SCHOOL DRAMA CONTINUES
Meanwhile back in the real world in Richmond Borough, the shenanigans over St Richard Reynolds college, the planned Voluntary Aided Catholic school continue. As you know, the Council’s approval of the school is being challenged in court by the Richmond Inclusive Schools Campaign (RISC) with support from the British Humanist Association (BHA). El Brute says that it has a long running commitment to support such a school. The spirit of the Education Act seems to be that new schools should be academies or free schools in the first instance but the Council has put its weight behind a Voluntary Aided (VA) school. The VA status means that the school can determine its own admissions policy and offer 100% faith based places, as opposed to a maximum of 50% for an academy or free school. The judicial review is centred around the interpretation of the circumstances under which a Council can jump straight to a VA ‘solution’ without actively seeking other proposals first. So far, so same. But now the judicial review has a new dynamic added to the mix…

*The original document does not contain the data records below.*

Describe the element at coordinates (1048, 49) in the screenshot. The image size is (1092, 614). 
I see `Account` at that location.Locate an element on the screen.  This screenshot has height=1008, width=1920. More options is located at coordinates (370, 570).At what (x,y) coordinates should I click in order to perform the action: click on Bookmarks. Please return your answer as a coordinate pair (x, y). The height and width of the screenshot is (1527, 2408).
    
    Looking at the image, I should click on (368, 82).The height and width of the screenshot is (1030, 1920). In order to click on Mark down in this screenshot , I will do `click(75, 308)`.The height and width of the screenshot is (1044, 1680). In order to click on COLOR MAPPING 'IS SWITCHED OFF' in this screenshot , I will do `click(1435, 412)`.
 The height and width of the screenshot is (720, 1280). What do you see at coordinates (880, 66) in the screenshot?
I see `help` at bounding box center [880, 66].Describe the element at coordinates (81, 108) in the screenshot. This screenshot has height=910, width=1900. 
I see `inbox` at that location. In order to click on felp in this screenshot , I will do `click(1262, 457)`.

El Brute recently announced that the Secretary of State for Education, Michael Gove (Gove!) has applied to take part in the legal proceedings as an “interested party”. The Council press release says, “He [Gove (Gove!)] has stated that his view is that under the new legislation when a local authority is considering a proposal made under s.11(1A)… the local authority is not under a duty to invite proposals for an academy before lawfully being able to approve the proposal”. Much of this revolves around things like the ‘need’ for a new school as opposed to the ‘desire’ for a new school. El Brute has maintained there is no ‘need’ for a school but that there is a ‘desire’ for one, albeit from a small but well organised section of the community, which means they can take the VA route. The press release goes on to say things like, and for brevity we paraphrase very inaccurately, opponents of the plan should “think of the little children” and “the RISC and BHA are meddling in local democracy”.
Obviously the Council would like the case to go away but some of the strength of reaction in their response seems a bit bizarre given that a judge, yes, a real proper judge (n.b. a judge not a politician), has already said there are sufficient grounds for a judicial review. Furthermore, given that opposition to the VA plan came from many sections of the local community long before the BHA got involved, some might even view Lord True going on about the BHA the whole time as a bit irritating, a bit out of touch. There are many residents who don’t agree with the Council’s approach to this whole issue irrespective of their sympathies or otherwise for a humanist organisation but who welcome the BHA’s involvement in the judicial review.
Despite the rhetoric and strongly worded press releases from both sides, the judicial review will go ahead and we’ll soon see what the real legal experts have to say about it all.
TURING HOUSE SCHOOL
Meanwhile, the ‘new local school for Twickenham’ brigade are continuing to develop and promote their plans. Their inclusive free school proposal did not make the cut for 2013 opening but they’re trying again in the hope of getting the go-ahead for September 2014. It’s now got a name, Turing House School, and a possible site, at NPL in Teddington. Why that name? Well, clever readers (and also those with access to Wikipedia) will know that Alan Turing, Bletchley hero and pioneer of modern computing, worked at NPL after the war hence the local connection. Of course, the Clifden Road site in Twickenham would have been the school’s first choice but that’s earmarked for the Catholic School and so Twickenham’s new inclusive community school, if it gets the Gove-ahead could end up being just down the road in Teddington.
Turing House School is running open evenings for interested parents on October 17th and November 14th. What Alan Turing would have made of Spandau Ballet is anyone’s guess but it’s probably best to let that question remain unasked for the time being.